* _WRITTEN INSTRUCTION_
Will you repeat the data from the line with "The image size is (1461, 812)." up to and including the line with "Looking at the screenshot, I should pos(1294,64).", keeping every line unchanged?

* _MATERIAL FOR THIS TASK_
**********
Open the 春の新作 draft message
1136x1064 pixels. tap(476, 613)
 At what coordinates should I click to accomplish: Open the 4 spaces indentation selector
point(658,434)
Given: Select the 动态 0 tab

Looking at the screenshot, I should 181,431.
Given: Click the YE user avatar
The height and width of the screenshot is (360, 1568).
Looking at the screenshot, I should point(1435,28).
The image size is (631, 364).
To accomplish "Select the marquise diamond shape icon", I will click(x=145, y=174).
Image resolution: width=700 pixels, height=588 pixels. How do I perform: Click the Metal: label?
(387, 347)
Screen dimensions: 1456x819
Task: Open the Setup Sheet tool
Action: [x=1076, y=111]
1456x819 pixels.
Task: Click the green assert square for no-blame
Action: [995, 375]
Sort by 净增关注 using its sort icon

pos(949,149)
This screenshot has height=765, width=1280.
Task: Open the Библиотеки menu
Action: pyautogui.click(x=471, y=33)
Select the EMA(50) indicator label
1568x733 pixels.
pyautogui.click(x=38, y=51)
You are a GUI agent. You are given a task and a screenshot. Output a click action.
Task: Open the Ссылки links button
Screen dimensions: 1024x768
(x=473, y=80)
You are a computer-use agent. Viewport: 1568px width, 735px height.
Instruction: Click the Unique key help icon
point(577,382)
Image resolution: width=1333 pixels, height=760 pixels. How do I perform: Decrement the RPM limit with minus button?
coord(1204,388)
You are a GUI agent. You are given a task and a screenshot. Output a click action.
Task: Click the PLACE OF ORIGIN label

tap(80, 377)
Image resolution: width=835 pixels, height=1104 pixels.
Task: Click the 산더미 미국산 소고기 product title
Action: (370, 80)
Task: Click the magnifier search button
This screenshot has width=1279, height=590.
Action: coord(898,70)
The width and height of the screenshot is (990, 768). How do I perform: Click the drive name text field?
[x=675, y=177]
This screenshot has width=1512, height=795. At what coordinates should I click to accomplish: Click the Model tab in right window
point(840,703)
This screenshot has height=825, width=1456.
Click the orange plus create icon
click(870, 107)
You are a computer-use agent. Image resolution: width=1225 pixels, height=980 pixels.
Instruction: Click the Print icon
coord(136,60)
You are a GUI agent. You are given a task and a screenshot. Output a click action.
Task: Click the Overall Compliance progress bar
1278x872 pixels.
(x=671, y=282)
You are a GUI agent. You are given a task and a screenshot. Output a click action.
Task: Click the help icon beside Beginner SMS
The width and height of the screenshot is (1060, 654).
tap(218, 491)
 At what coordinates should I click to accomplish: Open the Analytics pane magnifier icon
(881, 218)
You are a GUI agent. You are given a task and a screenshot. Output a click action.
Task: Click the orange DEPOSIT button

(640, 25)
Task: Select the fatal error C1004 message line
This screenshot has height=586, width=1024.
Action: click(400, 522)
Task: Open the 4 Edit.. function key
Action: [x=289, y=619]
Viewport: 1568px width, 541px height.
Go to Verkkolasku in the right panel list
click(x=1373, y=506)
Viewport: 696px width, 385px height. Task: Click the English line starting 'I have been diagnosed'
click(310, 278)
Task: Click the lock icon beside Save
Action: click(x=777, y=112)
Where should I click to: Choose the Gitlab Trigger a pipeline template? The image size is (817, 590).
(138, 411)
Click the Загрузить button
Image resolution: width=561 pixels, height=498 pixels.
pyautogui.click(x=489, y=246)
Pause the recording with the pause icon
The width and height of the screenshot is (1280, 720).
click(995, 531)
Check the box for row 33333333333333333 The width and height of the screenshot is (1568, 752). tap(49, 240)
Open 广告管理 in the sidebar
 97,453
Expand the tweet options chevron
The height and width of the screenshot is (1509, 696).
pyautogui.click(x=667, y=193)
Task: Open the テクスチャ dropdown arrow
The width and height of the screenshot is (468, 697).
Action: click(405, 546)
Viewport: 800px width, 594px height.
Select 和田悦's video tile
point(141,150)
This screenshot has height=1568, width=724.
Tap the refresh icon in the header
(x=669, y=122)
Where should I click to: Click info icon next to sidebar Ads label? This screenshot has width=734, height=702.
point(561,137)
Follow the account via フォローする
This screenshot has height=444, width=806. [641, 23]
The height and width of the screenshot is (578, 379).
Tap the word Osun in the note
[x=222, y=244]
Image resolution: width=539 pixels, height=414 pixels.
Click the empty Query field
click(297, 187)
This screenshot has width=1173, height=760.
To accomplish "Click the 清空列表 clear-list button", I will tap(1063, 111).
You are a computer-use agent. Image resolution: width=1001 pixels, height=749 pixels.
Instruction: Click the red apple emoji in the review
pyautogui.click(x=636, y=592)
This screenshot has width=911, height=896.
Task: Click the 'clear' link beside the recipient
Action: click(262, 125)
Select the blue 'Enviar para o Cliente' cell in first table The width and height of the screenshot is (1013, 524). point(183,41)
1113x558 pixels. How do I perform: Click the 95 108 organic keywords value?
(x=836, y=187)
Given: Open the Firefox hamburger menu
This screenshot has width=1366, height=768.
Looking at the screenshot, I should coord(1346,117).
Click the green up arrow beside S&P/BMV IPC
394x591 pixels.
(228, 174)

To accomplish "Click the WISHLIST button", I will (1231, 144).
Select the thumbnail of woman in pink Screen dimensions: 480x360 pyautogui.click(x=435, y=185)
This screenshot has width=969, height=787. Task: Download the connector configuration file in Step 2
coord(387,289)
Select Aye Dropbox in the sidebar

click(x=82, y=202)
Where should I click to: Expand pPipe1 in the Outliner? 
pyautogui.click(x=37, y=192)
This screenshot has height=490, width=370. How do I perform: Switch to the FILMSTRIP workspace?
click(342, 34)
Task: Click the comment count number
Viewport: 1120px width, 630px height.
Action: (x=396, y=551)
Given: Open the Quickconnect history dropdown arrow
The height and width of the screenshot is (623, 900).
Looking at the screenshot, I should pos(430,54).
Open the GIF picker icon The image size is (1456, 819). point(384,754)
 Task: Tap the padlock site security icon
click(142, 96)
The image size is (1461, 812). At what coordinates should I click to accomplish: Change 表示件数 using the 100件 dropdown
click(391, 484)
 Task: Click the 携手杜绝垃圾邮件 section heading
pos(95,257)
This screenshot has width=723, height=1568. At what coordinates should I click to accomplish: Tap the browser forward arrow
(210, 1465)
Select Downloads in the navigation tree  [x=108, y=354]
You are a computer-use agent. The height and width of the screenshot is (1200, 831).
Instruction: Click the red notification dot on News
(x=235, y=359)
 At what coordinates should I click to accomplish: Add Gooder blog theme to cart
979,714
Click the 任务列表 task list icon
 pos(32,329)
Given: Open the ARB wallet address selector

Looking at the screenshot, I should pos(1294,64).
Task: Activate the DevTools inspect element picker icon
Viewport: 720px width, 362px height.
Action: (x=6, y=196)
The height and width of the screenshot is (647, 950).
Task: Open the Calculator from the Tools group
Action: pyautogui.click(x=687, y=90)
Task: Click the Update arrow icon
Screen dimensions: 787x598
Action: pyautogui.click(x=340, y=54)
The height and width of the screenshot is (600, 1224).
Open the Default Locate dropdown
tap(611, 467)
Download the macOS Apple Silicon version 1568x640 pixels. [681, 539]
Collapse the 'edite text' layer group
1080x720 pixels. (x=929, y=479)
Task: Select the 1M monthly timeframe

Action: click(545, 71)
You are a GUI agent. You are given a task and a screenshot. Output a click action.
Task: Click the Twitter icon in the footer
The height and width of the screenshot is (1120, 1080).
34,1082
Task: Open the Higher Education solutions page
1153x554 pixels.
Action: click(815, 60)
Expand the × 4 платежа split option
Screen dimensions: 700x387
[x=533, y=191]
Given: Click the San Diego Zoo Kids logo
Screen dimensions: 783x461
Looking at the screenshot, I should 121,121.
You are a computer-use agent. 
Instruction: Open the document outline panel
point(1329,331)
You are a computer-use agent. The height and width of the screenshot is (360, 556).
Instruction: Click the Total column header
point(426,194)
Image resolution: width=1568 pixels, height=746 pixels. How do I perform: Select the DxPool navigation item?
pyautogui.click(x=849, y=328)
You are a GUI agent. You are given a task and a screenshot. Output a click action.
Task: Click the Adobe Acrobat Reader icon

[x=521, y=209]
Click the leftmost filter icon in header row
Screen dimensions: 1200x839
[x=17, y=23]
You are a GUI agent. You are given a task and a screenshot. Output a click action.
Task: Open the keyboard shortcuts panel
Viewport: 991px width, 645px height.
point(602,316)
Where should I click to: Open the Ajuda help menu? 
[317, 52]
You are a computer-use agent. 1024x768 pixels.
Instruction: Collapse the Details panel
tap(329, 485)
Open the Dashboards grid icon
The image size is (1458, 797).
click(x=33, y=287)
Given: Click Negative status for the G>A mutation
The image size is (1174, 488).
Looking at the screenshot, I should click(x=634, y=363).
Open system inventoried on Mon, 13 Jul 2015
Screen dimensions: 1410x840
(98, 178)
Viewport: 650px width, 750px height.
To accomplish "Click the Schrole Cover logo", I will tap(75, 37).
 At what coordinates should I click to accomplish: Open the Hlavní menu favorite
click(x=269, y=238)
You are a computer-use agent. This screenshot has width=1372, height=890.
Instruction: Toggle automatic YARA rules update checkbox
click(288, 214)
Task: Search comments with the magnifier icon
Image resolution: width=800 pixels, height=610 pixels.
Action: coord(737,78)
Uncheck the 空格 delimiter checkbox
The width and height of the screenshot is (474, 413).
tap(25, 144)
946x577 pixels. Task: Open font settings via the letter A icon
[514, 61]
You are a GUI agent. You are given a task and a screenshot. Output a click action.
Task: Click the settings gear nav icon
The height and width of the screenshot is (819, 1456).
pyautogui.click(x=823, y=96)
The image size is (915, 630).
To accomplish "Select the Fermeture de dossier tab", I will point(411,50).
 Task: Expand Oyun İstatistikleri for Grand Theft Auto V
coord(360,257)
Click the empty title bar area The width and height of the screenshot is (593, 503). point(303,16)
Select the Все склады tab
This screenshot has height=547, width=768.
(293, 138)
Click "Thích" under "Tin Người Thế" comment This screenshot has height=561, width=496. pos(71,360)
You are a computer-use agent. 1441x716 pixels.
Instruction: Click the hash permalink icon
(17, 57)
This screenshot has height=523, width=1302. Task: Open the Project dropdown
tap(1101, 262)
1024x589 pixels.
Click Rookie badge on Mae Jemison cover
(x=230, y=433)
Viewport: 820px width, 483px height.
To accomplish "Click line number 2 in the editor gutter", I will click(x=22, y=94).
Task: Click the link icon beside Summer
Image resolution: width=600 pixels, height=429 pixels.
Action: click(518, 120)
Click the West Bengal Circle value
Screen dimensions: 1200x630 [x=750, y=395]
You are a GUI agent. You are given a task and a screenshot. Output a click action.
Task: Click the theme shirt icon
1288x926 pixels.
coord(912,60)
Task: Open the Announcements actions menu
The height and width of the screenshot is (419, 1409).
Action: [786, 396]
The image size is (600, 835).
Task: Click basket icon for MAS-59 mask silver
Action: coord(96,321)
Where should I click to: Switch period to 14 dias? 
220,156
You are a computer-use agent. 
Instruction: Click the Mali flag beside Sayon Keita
**********
* _THE RESULT_
The image size is (1461, 812). At what coordinates should I click to accomplish: Change 表示件数 using the 100件 dropdown
click(391, 484)
 Task: Click the 携手杜绝垃圾邮件 section heading
pos(95,257)
This screenshot has width=723, height=1568. At what coordinates should I click to accomplish: Tap the browser forward arrow
(210, 1465)
Select Downloads in the navigation tree  [x=108, y=354]
You are a computer-use agent. The height and width of the screenshot is (1200, 831).
Instruction: Click the red notification dot on News
(x=235, y=359)
 At what coordinates should I click to accomplish: Add Gooder blog theme to cart
979,714
Click the 任务列表 task list icon
 pos(32,329)
Given: Open the ARB wallet address selector

Looking at the screenshot, I should pos(1294,64).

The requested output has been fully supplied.